Zyphra Releases Zamba2-VL: Open 1.2B–7B Hybrid Mamba2-Transformer Vision-Language Models with 10× Lower Time-to-First-Token
English summary
Zyphra has released Zamba2-VL, a family of open vision-language models in three sizes: 1.2B, 2.7B, and 7B parameters. Each model uses a hybrid Mamba2 state-space model combined with a small number of shared transformer blocks, replacing dense attention to achieve near-linear inference scaling. The models pair a Qwen2.5-VL vision encoder with this backbone, supporting single- and multi-image understanding and grounding. On 14 benchmarks, Zamba2-VL shows strong visual counting and document understanding (e.g., 90.9 DocVQA for the 2.7B model) but lags larger baselines on knowledge-heavy reasoning like MMMU and MathVista. Its main advantage is an order-of-magnitude lower time-to-first-token compared to comparable Transformer VLMs, particularly beneficial for long multimodal inputs and on-device deployment.

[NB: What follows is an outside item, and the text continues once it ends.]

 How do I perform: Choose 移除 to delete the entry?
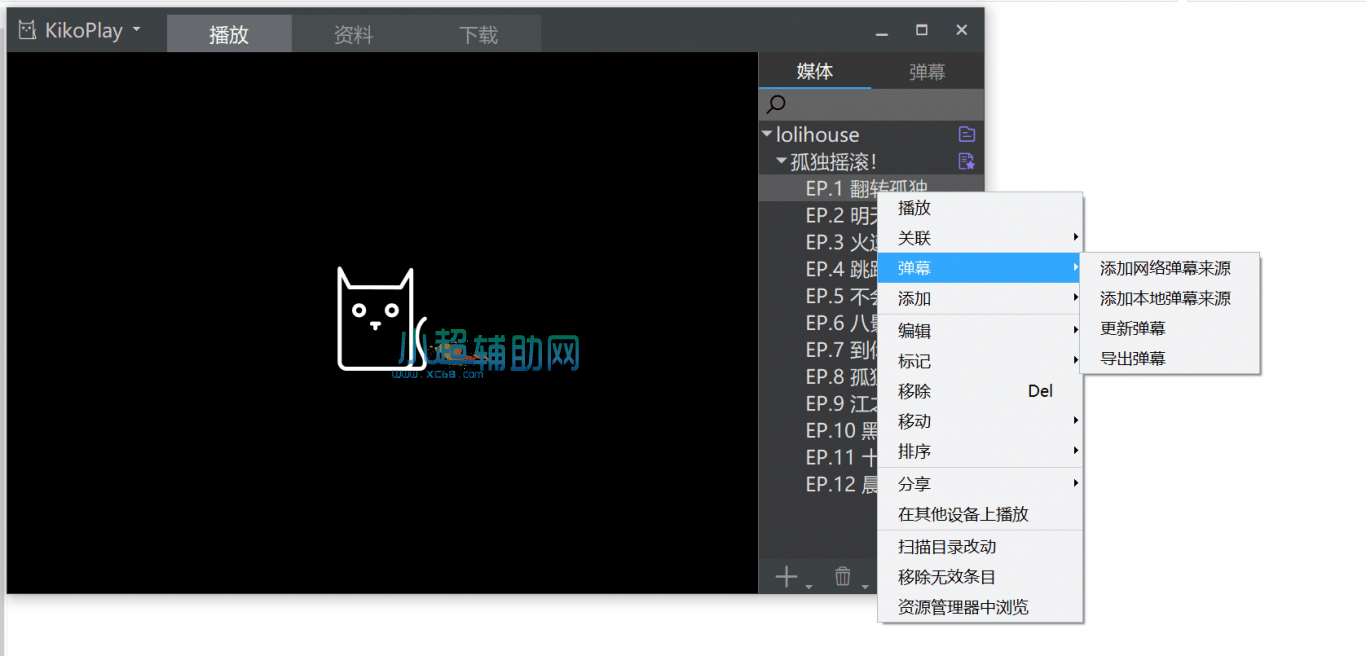913,391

Weights are released under Apache 2.0 license on HuggingFace with inference code available.
Chinese summary
Zyphra 发布了 Zamba2-VL 视觉语言模型系列,包含 1.2B、2.7B 和 7B 三种参数规模。每个模型采用混合 Mamba2 状态空间模型与少量共享 Transformer 块相结合的架构,取代密集注意力以实现近线性推理扩展。该模型使用 Qwen2.5-VL 视觉编码器与此骨干配合,支持单图、多图理解及定位。在 14 项基准测试中,Zamba2-VL 在视觉计数和文档理解方面表现强劲(例如 2.7B 模型 DocVQA 得分 90.9),但在知识密集型推理(如 MMMU 和 MathVista)上落后于更大基线。其最大优势是相比同等 Transformer VLM 首 token 时间降低约一个数量级,尤其有利于长多模态输入和端侧部署。权重以 Apache 2.0 协议在 HuggingFace 开源,并提供推理代码。
Key points
Three sizes: 1.2B, 2.7B, and 7B parameters, under Apache 2.0 license.
三种规格:1.2B、2.7B 和 7B 参数,Apache 2.0 协议开源。
Hybrid backbone combining Mamba2 state-space layers with shared transformer blocks, replacing dense attention.
混合骨干网络:Mamba2 状态空间层与共享 Transformer 块相结合,替代密集注意力。
Time-to-first-token drops approximately an order of magnitude compared to comparable Transformer VLMs, especially on long sequences.
首 token 延迟较同类 Transformer VLM 降低约一个数量级,在长序列下尤为显著。
Strong performance on visual counting (PixMoCount, CountBenchQA) and document understanding (DocVQA), but weaker on knowledge reasoning (MMMU, MathVista).
视觉计数(PixMoCount、CountBenchQA)和文档理解(DocVQA)表现强劲,知识推理(MMMU、MathVista)较弱。
Uses Qwen2.5-VL vision encoder with 2D rotary embeddings and dynamic resolution, and supports grounding tasks.
采用 Qwen2.5-VL 视觉编码器,具备 2D 旋转位置嵌入和动态分辨率,支持定位任务。